WORK TO COMPLETE >> Please restate, exactly as they appear, only the lines from the one that contains "Task: Click the 初始化 reset button" to the final line of the entries, with no pictures.

Records drawn from a dataset >>
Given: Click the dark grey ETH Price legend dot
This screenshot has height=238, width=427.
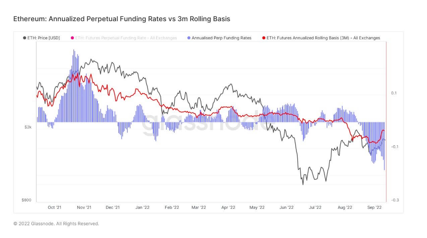Looking at the screenshot, I should [24, 38].
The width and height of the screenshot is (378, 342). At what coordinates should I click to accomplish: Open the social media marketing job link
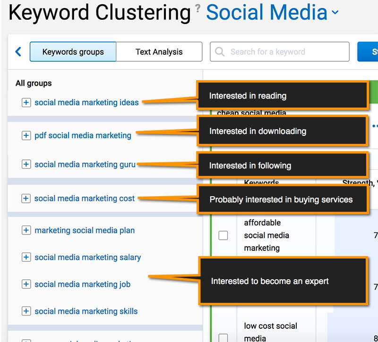[82, 284]
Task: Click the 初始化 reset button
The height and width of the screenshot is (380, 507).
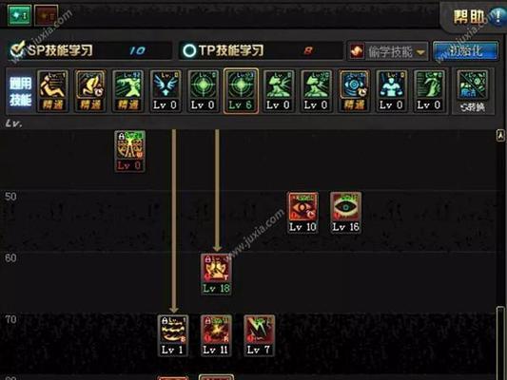Action: click(465, 51)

ANSWER SECTION >>
Task: Click the 初始化 reset button
The height and width of the screenshot is (380, 507).
Action: click(465, 51)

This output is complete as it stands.